**Your goal:**
Set down the entries again word for word, without any of the images.

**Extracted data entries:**
◇ ◇ ◇
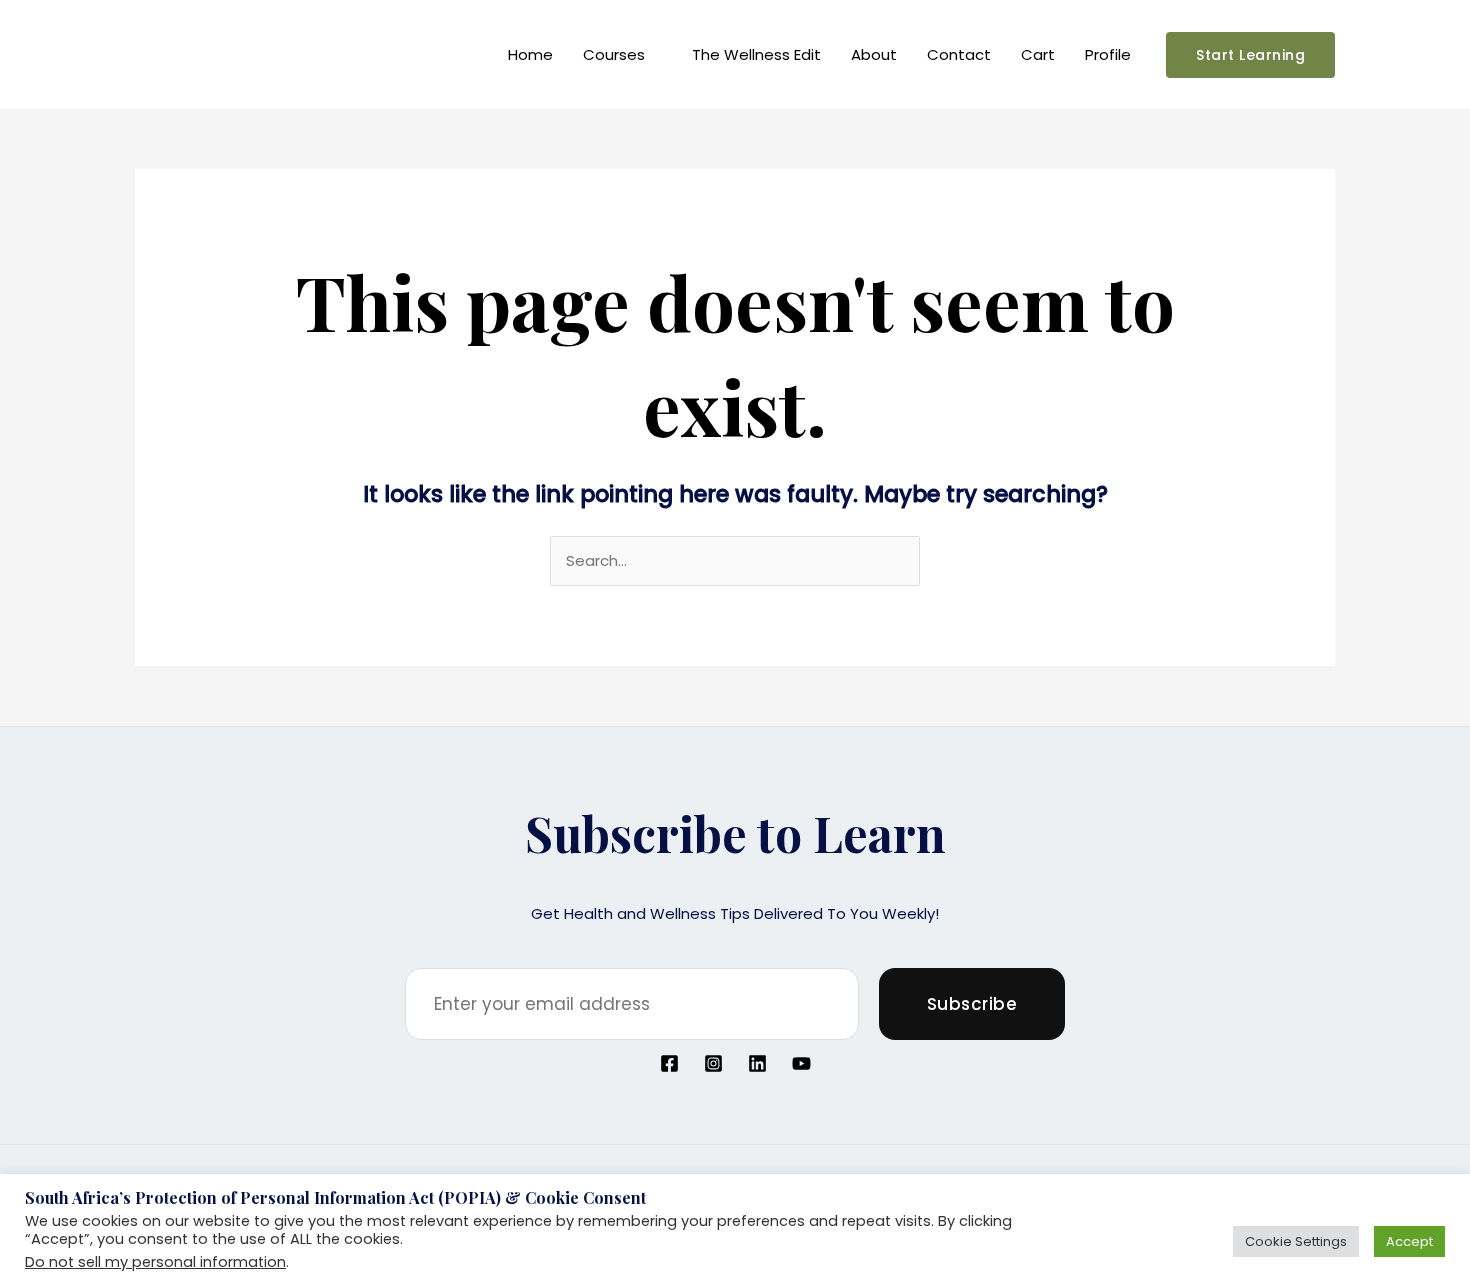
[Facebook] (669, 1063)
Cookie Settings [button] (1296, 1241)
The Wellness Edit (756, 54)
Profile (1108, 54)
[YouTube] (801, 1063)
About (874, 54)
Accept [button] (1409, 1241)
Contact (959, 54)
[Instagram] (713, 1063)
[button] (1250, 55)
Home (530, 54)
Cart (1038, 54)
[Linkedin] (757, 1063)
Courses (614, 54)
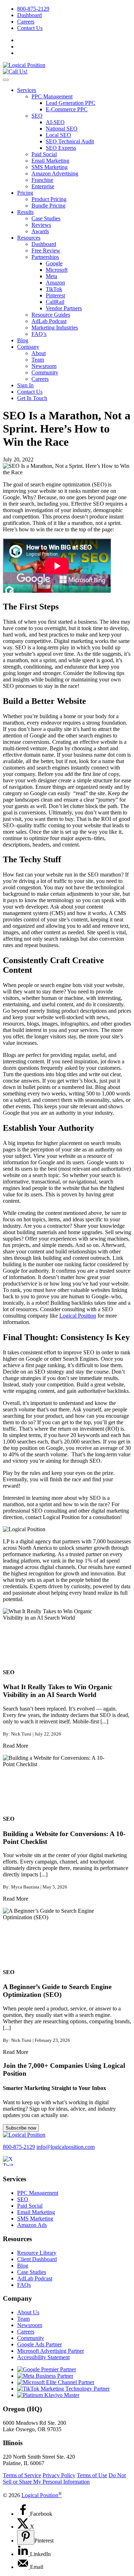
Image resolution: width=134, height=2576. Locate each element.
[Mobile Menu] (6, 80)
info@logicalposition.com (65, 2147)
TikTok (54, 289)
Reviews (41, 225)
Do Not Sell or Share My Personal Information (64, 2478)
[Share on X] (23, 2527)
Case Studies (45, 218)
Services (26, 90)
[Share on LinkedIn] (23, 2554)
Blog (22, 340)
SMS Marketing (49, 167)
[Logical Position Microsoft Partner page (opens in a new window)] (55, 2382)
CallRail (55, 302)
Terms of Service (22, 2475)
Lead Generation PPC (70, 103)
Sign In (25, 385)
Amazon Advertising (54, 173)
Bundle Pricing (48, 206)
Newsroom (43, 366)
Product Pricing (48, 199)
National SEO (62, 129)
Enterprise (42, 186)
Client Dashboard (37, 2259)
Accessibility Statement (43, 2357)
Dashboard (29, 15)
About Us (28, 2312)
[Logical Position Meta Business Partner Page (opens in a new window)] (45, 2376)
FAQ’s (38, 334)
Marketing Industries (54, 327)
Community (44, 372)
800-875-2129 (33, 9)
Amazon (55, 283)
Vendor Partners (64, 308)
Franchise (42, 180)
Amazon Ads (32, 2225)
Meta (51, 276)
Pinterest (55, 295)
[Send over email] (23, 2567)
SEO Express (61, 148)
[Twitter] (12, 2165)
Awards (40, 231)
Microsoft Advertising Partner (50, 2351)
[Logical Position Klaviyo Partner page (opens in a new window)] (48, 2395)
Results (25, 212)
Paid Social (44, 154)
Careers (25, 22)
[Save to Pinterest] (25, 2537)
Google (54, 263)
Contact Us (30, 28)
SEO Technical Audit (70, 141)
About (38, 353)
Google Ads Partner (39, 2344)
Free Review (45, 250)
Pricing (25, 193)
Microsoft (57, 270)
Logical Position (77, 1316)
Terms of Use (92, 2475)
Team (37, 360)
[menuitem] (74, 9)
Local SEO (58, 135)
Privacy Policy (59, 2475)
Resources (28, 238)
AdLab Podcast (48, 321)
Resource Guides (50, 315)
◇ ◇ ◇
**Solved exercise:**
[Facebook] (669, 1063)
Cookie Settings [button] (1296, 1241)
The Wellness Edit (756, 54)
Profile (1108, 54)
[YouTube] (801, 1063)
About (874, 54)
Accept [button] (1409, 1241)
Contact (959, 54)
[Instagram] (713, 1063)
[button] (1250, 55)
Home (530, 54)
Cart (1038, 54)
[Linkedin] (757, 1063)
Courses (614, 54)
Image resolution: width=134, height=2576. Locate each element.
[Mobile Menu] (6, 80)
info@logicalposition.com (65, 2147)
TikTok (54, 289)
Reviews (41, 225)
Do Not Sell or Share My Personal Information (64, 2478)
[Share on X] (23, 2527)
Case Studies (45, 218)
Services (26, 90)
[Share on LinkedIn] (23, 2554)
Blog (22, 340)
SMS Marketing (49, 167)
[Logical Position Microsoft Partner page (opens in a new window)] (55, 2382)
CallRail (55, 302)
Terms of Service (22, 2475)
Lead Generation PPC (70, 103)
Sign In (25, 385)
Amazon Advertising (54, 173)
Bundle Pricing (48, 206)
Newsroom (43, 366)
Product Pricing (48, 199)
National SEO (62, 129)
Enterprise (42, 186)
Client Dashboard (37, 2259)
Accessibility Statement (43, 2357)
Dashboard (29, 15)
About Us (28, 2312)
[Logical Position Meta Business Partner Page (opens in a new window)] (45, 2376)
FAQ’s (38, 334)
Marketing Industries (54, 327)
Community (44, 372)
800-875-2129 (33, 9)
Amazon (55, 283)
Vendor Partners (64, 308)
Franchise (42, 180)
Amazon Ads (32, 2225)
Meta (51, 276)
Pinterest (55, 295)
[Send over email] (23, 2567)
SEO Express (61, 148)
[Twitter] (12, 2165)
Awards (40, 231)
Microsoft Advertising Partner (50, 2351)
[Logical Position Klaviyo Partner page (opens in a new window)] (48, 2395)
Results (25, 212)
Paid Social (44, 154)
Careers (25, 22)
[Save to Pinterest] (25, 2537)
Google (54, 263)
Contact Us (30, 28)
SEO Technical Audit (70, 141)
About (38, 353)
Google Ads Partner (39, 2344)
Free Review (45, 250)
Pricing (25, 193)
Microsoft (57, 270)
Logical Position (77, 1316)
Terms of Use (92, 2475)
Team (37, 360)
[menuitem] (74, 9)
Local SEO (58, 135)
Privacy Policy (59, 2475)
Resources (28, 238)
AdLab Podcast (48, 321)
Resource Guides (50, 315)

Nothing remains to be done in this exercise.